Opdracht 1 -
Typ een deel van de lijst hieronder opnieuw over: het stuk dat begint bij de regel met "Previous topic (621, 206)" en doorloopt tot en met het einde van de lijst. Laat de afbeeldingen daarbij weg.

== Tekst ==

Die toeschouwer kan dan ook naar hartenlust ‘kadreren’, in een voortdurend pogen om te vatten wat er op scène gebeurt. Voor mij levert dit een schoonheid op die mij – estheticus als ik ben – zelf activeert. In deze speeltuin van impressies glijden alle blikken telkens opnieuw van de lichamen af, tot de geest murw is en de zintuigen enkel nog aanwezig zijn in de ruimte, zonder te sturen of gestuurd te worden, drijvend op wat voor het oog plaatsgrijpt.

===

Opdracht 2 -
Herhaal letterlijk het deel van de tekst hierboven dat begint met de woorden "Die toeschouwer kan" en eindigt met "het oog plaatsgrijpt.".

== Gegevensregels ==

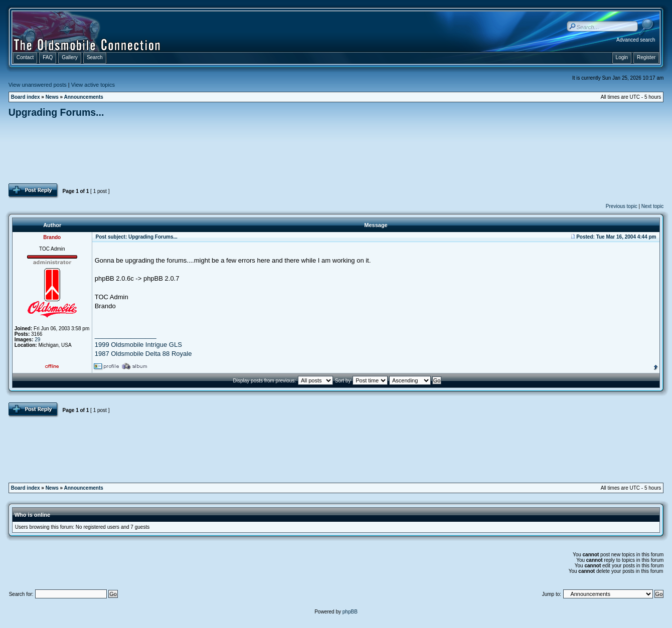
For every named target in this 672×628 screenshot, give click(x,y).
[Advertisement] (336, 150)
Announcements (84, 97)
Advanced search (635, 40)
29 (37, 339)
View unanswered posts (38, 85)
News (52, 97)
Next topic (652, 206)
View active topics (93, 85)
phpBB (350, 611)
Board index (26, 97)
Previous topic (621, 206)
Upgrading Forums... (56, 112)
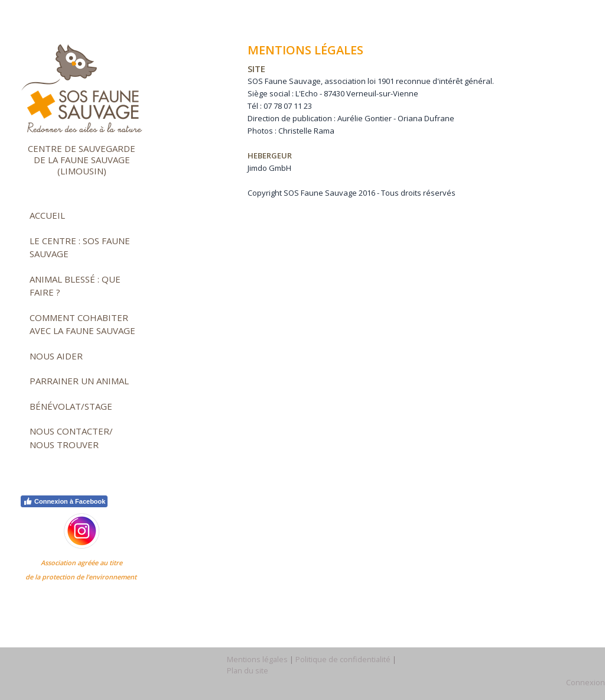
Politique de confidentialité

===

Antwoord 1 -
Previous topic (621, 206)
Upgrading Forums... (56, 112)
Politique de confidentialité

Antwoord 2 -
Die toeschouwer kan dan ook naar hartenlust ‘kadreren’, in een voortdurend pogen om te vatten wat er op scène gebeurt. Voor mij levert dit een schoonheid op die mij – estheticus als ik ben – zelf activeert. In deze speeltuin van impressies glijden alle blikken telkens opnieuw van de lichamen af, tot de geest murw is en de zintuigen enkel nog aanwezig zijn in de ruimte, zonder te sturen of gestuurd te worden, drijvend op wat voor het oog plaatsgrijpt.